- **Your goal**:
Search the records below for the string "Select" and copy each line where it turns up.

- **Pixel coordinate grounding data**:
※
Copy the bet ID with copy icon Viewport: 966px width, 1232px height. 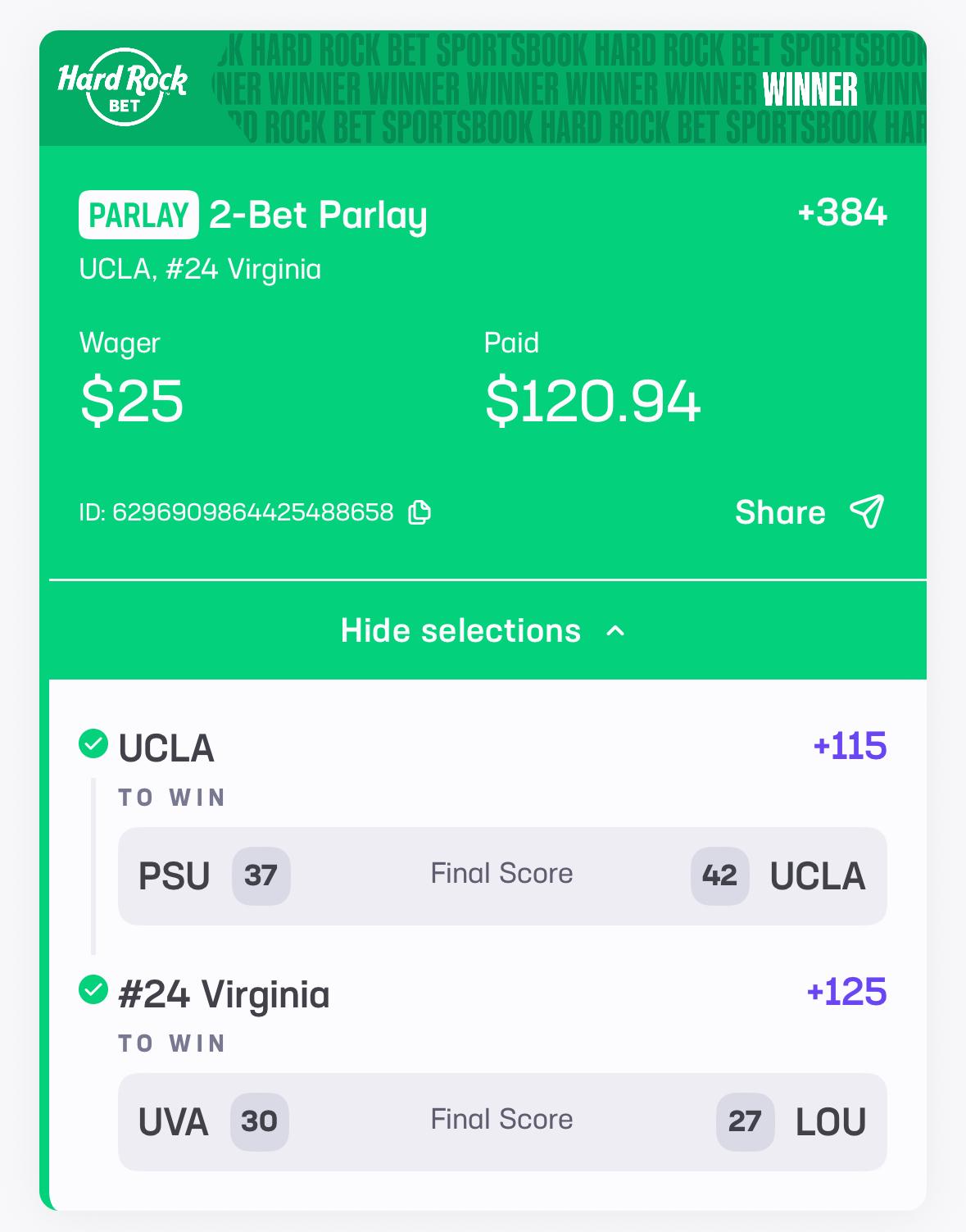420,512

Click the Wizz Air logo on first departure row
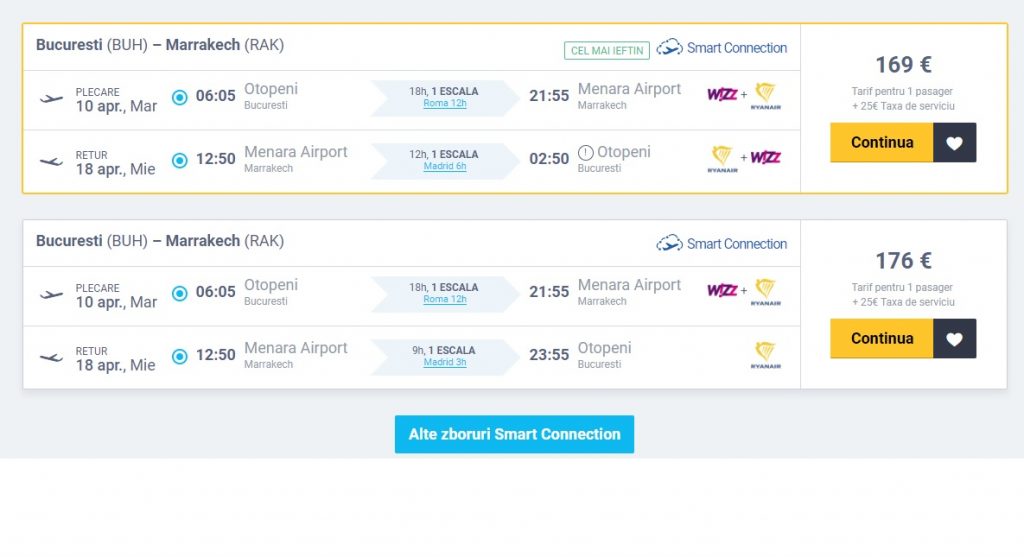(x=722, y=95)
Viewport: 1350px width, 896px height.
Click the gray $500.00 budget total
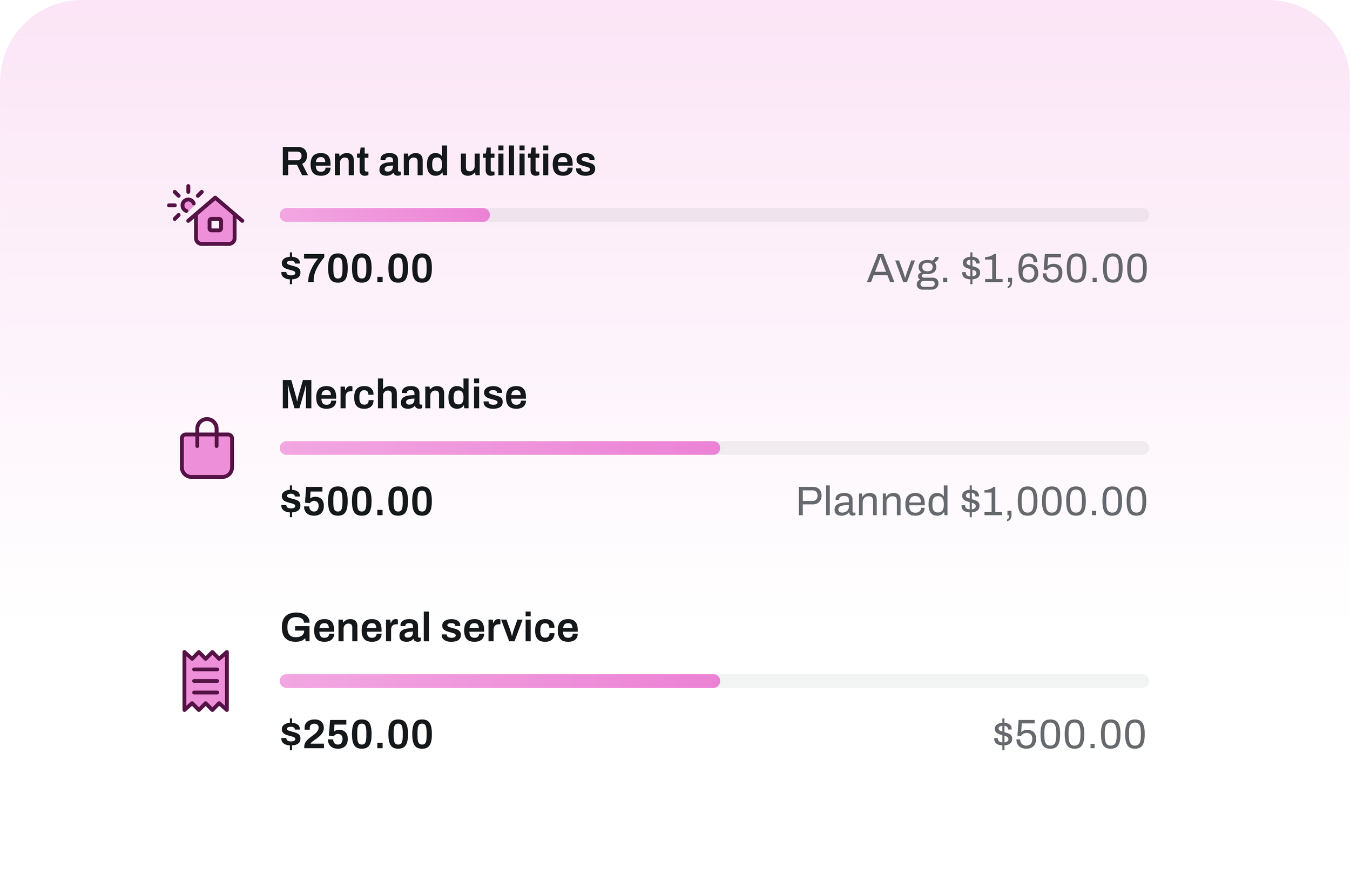click(x=1069, y=734)
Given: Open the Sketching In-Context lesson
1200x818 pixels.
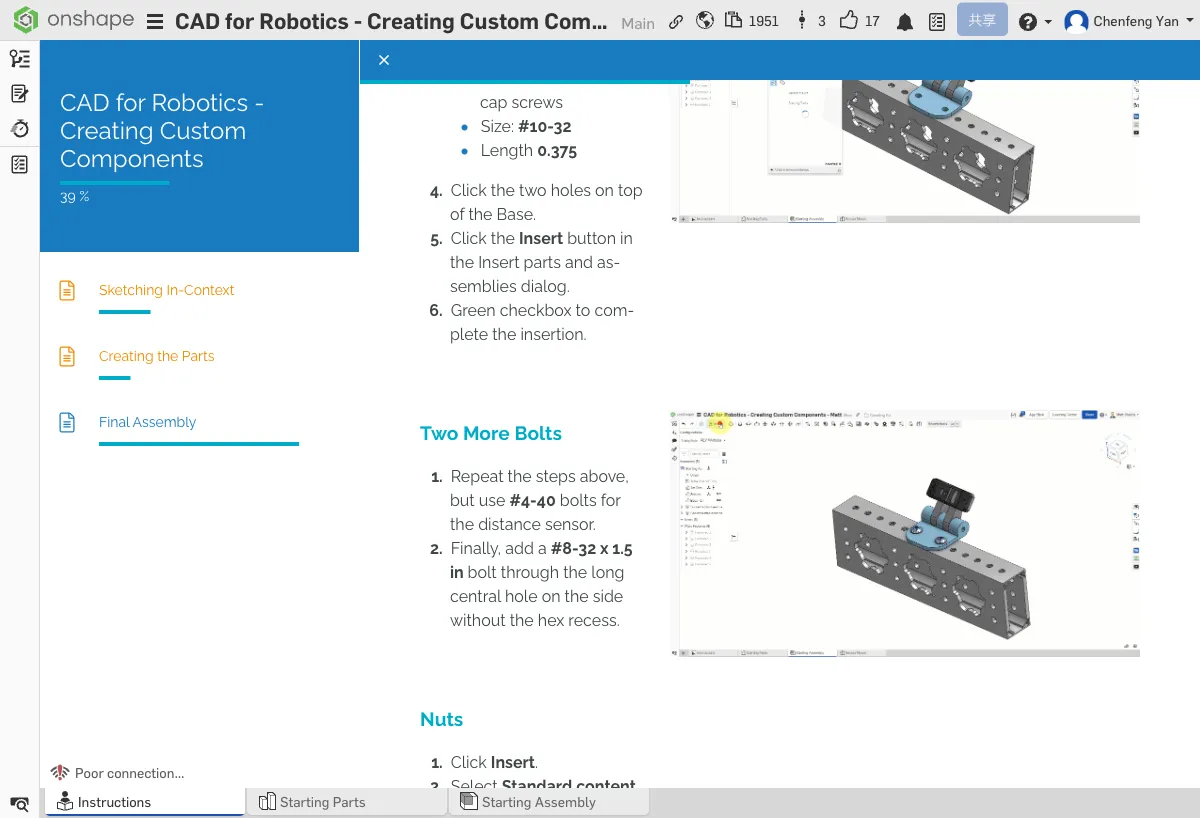Looking at the screenshot, I should (166, 290).
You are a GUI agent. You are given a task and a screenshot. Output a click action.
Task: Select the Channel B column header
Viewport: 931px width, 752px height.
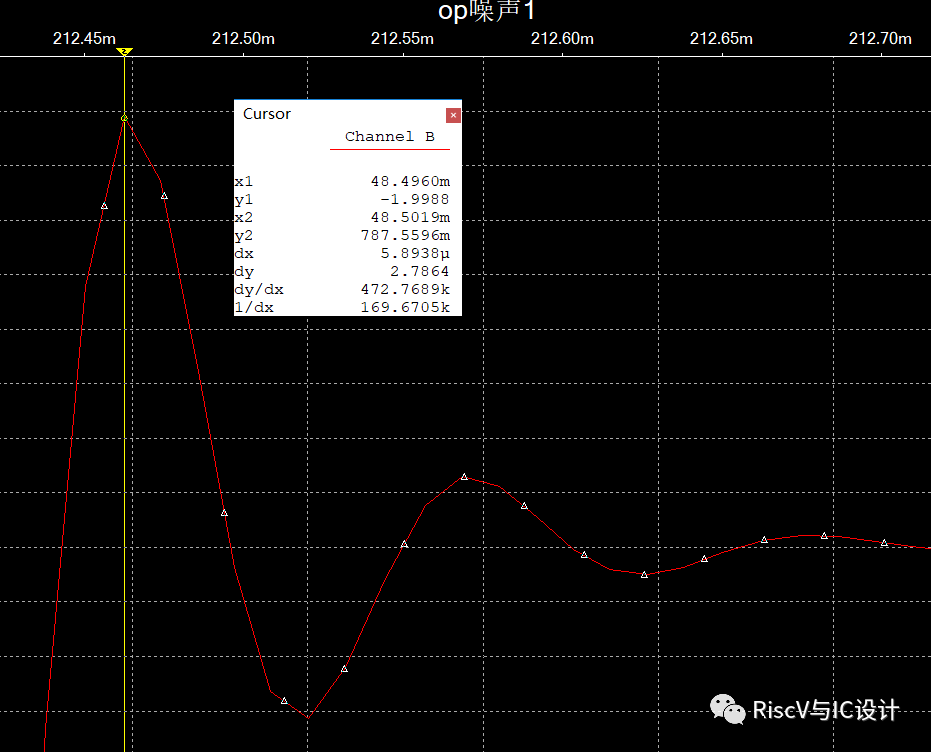point(389,137)
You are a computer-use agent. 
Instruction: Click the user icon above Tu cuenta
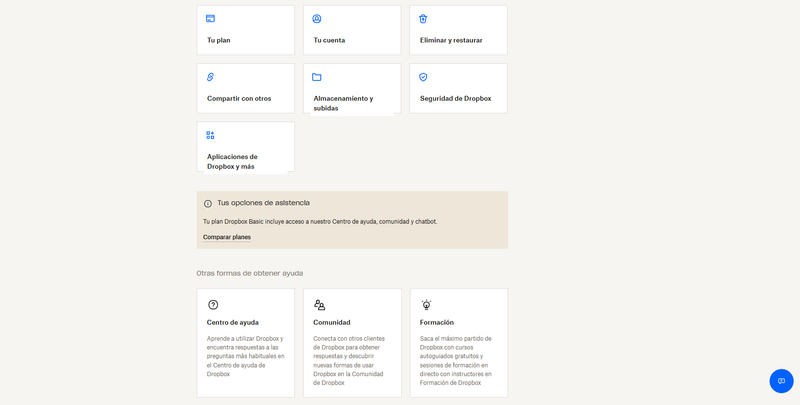coord(317,18)
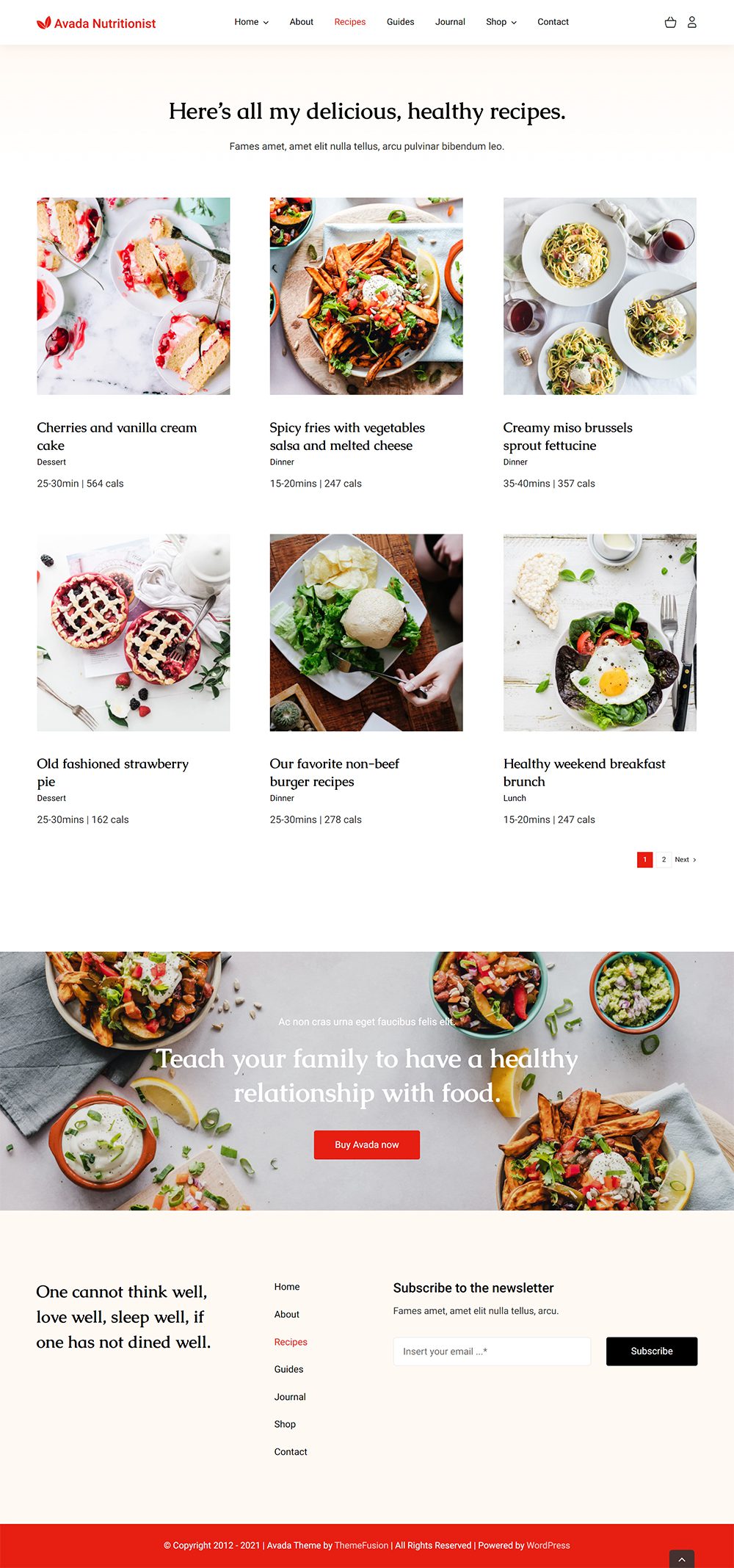Screen dimensions: 734x1568
Task: Open the Journal menu item
Action: [450, 22]
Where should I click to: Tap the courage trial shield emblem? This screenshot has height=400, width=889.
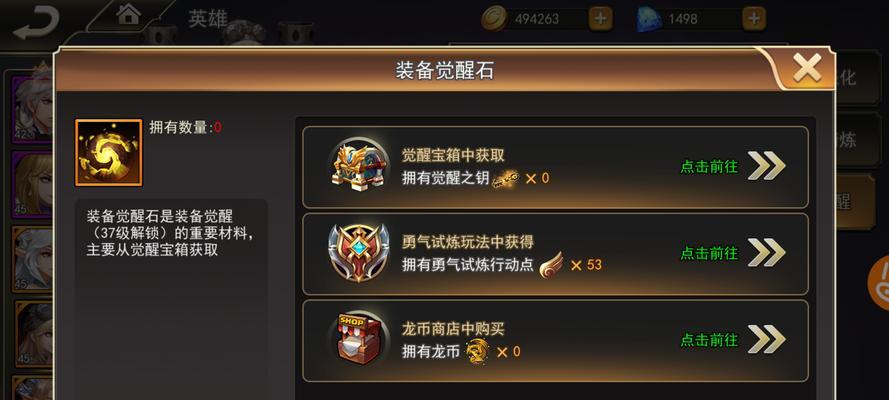[x=358, y=253]
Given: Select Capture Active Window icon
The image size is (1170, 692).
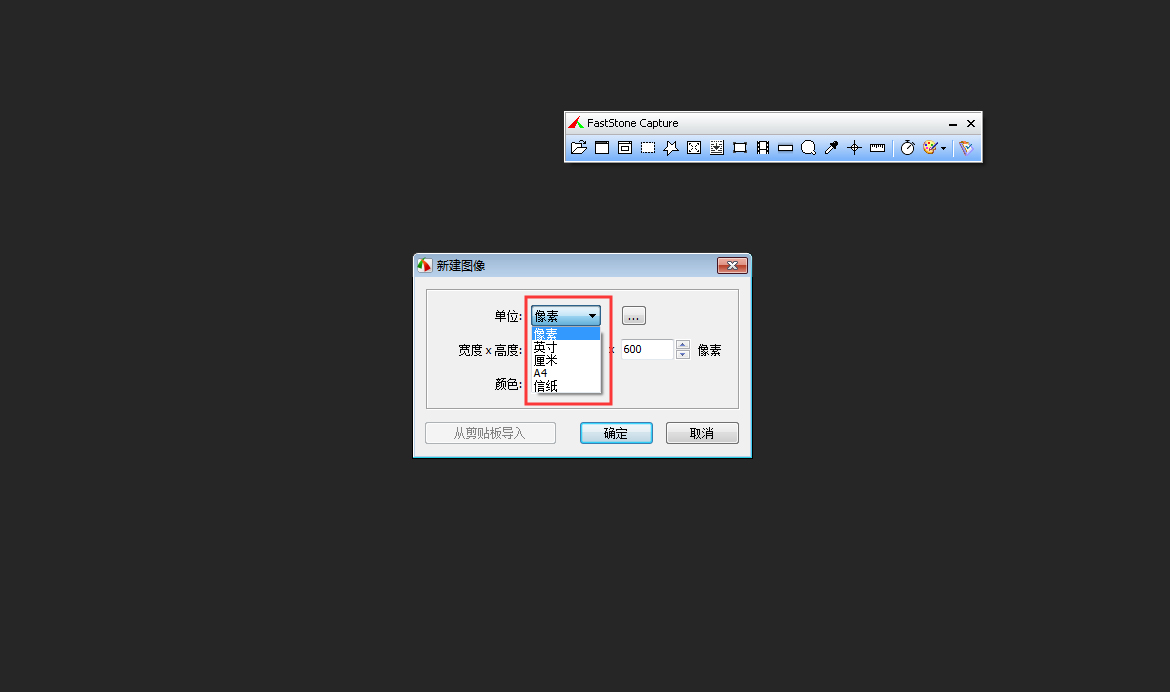Looking at the screenshot, I should tap(601, 148).
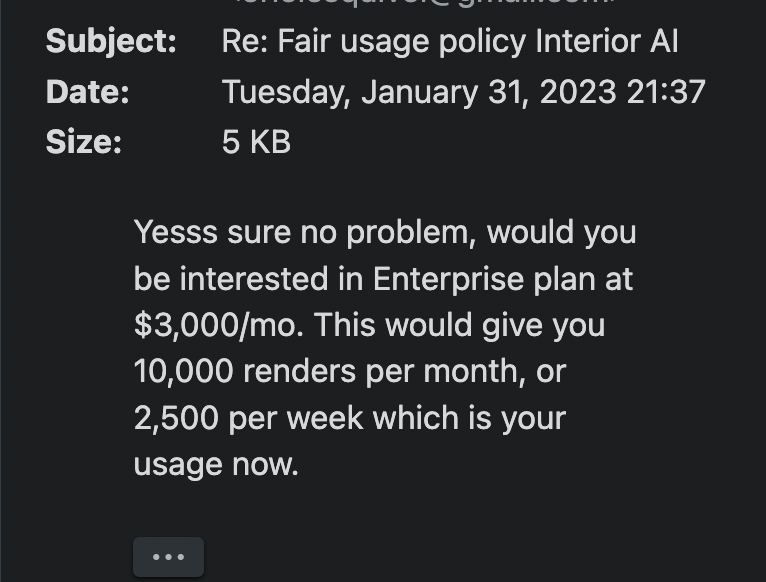Click '2,500' in the message body

tap(176, 419)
※
- **Worked solution**:
Task: Select the Channel B column header
Given: Select Capture Active Window icon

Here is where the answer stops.